**DIRECTIVE 1**.
Please decide whether each statement, (a), (b) and (c), agrees with the PDF/A question, and answer yes or no with the deciding words quoted from it. (a) The author works with TeX Live 2013 on Fedora Linux. (b) The author is producing the PDF with LuaTeX. (c) Validation errors appeared once hyperref was loaded with the pdfa option.
**DIRECTIVE 2**.
In the PDF/A question, which color profile does the reply say to put in the working directory?

37

I am trying to make PDF/A from LaTeX (not from LuaTeX etc.) with TeX Live 2013 on Fedora Linux. This works:

\documentclass{article}

\begin{document}

What cat says? \label{meow}

See question on page \pageref{meow}.

\end{document}

With commands latex, dvips and last

gs -dPDFA -dBATCH -dNOPAUSE -dNOOUTERSAVE -dUseCIEColor
-sProcessColorModel=DeviceCMYK -sDEVICE=pdfwrite
-sOutputFile=meow.pdf meow.ps

Now, when I add \usepackage[pdfa]{hyperref} I got validation errors like

dc:description :: Wrong value type. Expected type 'lang alt'.
The XMP property 'dc:title' is not synchronized with the document
information entry 'Title'.
A device-specific color space (Annotation C or IC) without an
appropriate output intent is used.

Documentation of hyperref says

-- result is usually not in PDF/A, because many features aren't controlled by hyperref --

but how to control those?

Should I even try this path? There are alternatives like pdfx. Which path to use?

tanGIS
  • 1,645
  • 15
  • 32

1 Answers1

30
  1. Put the color profile eciRGB_v2.icc in the working directory.

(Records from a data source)
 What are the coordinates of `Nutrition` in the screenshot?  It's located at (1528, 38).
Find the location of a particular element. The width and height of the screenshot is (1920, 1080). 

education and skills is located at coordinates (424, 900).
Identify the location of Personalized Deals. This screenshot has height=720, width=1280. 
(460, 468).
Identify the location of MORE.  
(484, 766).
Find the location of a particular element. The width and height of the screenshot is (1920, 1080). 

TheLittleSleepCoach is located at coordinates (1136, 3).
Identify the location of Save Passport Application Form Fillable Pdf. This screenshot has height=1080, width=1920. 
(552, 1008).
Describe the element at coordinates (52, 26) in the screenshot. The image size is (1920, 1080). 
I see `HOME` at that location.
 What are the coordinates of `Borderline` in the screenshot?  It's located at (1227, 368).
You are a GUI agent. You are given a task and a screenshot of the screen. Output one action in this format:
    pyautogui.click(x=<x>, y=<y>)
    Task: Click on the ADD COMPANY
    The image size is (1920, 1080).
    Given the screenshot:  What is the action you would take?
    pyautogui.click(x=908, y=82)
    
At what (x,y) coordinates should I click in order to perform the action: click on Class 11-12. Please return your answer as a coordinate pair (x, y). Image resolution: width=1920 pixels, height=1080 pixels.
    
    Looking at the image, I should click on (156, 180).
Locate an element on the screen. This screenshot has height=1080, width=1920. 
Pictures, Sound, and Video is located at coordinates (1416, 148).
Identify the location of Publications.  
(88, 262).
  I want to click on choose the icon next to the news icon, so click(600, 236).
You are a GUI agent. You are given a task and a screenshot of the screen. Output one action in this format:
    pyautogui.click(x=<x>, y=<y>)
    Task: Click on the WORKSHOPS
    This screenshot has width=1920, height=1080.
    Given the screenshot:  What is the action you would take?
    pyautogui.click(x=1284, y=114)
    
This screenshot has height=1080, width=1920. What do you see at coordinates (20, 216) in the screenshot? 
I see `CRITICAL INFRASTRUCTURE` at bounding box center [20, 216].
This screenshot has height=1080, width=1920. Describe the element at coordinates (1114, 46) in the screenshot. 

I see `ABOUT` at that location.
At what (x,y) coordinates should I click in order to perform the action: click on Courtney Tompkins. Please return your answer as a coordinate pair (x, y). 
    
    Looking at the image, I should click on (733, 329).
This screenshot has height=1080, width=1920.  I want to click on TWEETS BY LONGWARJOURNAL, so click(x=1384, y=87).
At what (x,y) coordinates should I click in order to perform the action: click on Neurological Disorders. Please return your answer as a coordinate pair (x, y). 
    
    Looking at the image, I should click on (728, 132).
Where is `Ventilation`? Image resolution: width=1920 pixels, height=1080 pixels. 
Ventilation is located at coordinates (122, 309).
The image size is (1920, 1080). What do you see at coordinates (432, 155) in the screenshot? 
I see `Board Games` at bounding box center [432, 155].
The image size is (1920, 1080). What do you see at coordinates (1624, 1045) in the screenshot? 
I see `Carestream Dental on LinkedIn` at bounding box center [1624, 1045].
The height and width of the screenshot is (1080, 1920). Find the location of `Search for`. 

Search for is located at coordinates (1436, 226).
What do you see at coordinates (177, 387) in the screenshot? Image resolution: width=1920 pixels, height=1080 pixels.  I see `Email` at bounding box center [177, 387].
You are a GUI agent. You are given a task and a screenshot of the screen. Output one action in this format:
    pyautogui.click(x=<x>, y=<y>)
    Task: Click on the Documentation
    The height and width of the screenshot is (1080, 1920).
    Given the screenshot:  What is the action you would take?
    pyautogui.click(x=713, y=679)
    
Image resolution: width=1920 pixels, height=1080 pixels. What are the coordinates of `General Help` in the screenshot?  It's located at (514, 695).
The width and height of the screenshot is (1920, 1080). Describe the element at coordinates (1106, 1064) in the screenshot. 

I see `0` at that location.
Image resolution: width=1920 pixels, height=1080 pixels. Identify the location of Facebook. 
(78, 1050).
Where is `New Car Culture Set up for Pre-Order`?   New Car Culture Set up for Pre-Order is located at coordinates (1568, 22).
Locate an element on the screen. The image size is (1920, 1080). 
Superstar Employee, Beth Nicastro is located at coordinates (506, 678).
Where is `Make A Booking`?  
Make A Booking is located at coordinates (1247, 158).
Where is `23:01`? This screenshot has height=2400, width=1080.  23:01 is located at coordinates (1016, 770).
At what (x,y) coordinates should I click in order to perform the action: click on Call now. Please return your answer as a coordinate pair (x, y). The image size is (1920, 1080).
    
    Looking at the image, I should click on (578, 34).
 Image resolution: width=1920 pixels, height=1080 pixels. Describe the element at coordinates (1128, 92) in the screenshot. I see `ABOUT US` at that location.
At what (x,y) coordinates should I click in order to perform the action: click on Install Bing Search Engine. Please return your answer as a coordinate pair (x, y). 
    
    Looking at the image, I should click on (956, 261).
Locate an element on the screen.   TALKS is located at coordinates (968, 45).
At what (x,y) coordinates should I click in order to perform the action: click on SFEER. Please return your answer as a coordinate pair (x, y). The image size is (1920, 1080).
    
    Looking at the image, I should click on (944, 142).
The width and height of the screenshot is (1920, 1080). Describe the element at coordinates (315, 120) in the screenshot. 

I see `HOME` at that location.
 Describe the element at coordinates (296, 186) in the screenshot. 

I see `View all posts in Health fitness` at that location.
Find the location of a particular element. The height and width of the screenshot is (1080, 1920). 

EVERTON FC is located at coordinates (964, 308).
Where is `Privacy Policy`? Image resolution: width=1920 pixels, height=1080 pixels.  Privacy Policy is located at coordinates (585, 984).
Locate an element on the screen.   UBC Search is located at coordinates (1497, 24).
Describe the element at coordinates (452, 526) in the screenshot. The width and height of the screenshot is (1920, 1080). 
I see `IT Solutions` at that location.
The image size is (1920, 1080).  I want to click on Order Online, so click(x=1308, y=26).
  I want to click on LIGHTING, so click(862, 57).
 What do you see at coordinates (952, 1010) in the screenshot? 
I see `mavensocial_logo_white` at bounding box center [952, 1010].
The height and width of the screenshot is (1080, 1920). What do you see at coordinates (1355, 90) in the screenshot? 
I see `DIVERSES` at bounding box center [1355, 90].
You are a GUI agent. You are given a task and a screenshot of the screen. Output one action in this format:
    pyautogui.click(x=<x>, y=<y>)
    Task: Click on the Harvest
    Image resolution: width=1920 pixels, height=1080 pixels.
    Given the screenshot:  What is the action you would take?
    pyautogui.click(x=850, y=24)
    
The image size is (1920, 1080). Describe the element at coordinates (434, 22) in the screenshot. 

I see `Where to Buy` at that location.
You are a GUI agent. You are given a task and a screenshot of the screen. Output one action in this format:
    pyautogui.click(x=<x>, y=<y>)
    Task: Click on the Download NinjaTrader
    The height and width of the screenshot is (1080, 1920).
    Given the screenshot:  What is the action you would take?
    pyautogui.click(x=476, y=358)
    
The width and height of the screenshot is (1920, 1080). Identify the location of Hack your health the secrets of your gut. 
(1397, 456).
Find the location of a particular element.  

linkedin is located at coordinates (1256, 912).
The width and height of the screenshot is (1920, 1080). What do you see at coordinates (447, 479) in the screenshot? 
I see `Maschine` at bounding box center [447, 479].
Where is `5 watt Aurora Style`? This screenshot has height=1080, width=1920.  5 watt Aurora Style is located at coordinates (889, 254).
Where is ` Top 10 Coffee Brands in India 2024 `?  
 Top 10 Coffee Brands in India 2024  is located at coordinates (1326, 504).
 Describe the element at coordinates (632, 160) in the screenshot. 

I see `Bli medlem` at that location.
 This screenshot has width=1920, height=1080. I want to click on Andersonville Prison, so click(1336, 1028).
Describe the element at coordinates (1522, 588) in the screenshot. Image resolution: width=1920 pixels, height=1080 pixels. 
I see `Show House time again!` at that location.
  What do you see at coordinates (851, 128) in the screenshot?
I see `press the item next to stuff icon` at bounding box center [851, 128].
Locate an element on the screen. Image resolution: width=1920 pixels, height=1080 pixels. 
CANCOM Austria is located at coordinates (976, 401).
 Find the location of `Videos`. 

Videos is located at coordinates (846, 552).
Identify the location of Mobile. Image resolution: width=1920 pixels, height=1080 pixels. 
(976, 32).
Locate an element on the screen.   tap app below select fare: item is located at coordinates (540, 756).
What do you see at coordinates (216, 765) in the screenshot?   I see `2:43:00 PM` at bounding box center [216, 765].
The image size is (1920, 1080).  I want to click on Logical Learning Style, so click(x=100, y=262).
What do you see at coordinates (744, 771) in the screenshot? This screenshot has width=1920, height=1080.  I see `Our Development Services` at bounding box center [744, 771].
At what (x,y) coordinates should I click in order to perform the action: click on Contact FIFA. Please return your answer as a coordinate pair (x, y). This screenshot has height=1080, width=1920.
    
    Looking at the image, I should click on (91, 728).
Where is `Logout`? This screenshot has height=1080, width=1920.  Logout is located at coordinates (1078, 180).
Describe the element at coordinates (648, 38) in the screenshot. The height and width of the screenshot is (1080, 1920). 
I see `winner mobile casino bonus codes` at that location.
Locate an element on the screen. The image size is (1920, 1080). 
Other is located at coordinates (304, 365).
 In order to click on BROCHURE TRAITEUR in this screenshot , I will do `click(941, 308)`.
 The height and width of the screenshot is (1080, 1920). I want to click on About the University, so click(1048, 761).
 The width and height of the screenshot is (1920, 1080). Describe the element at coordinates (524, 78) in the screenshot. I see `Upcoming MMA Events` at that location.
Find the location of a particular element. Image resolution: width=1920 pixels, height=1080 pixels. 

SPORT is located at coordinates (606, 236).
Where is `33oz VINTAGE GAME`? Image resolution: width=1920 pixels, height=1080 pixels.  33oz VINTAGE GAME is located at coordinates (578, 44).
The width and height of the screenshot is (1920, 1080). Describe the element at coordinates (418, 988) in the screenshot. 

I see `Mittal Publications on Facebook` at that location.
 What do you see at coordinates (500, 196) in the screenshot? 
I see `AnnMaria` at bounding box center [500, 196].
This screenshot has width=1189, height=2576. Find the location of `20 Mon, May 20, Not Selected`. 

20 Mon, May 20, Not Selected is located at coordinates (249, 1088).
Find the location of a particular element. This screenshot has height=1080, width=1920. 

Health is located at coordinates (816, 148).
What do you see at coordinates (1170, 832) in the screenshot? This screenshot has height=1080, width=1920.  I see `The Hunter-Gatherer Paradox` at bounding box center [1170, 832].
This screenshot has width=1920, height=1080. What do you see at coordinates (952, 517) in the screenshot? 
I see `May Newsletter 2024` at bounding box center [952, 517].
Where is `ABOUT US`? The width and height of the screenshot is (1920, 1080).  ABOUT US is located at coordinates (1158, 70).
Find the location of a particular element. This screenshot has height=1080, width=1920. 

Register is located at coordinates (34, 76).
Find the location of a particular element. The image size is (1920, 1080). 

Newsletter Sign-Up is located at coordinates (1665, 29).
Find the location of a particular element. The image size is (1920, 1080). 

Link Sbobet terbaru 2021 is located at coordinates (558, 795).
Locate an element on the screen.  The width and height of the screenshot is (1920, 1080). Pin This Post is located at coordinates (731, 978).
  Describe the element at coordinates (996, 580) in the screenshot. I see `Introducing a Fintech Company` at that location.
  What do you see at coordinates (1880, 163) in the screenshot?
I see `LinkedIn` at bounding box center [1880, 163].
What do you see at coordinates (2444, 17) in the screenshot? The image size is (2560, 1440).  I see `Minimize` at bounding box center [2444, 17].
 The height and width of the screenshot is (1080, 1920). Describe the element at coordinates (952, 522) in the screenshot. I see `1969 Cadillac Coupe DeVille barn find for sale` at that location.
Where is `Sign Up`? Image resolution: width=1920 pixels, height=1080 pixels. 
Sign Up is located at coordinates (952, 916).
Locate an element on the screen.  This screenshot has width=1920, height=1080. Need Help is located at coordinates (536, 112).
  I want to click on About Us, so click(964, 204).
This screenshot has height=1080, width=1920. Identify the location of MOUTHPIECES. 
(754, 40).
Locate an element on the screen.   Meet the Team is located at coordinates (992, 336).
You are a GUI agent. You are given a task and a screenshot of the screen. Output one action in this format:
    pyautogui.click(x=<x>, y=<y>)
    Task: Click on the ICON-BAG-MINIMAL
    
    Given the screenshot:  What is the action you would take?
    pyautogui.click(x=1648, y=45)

**CORRECT RESPONSE 1**.
(a) Yes: "TeX Live 2013 on Fedora Linux"
(b) No: "from LaTeX (not from LuaTeX etc.)"
(c) Yes: "Now, when I add \usepackage[pdfa]{hyperref} I got validation errors"

**CORRECT RESPONSE 2**.
eciRGB_v2.icc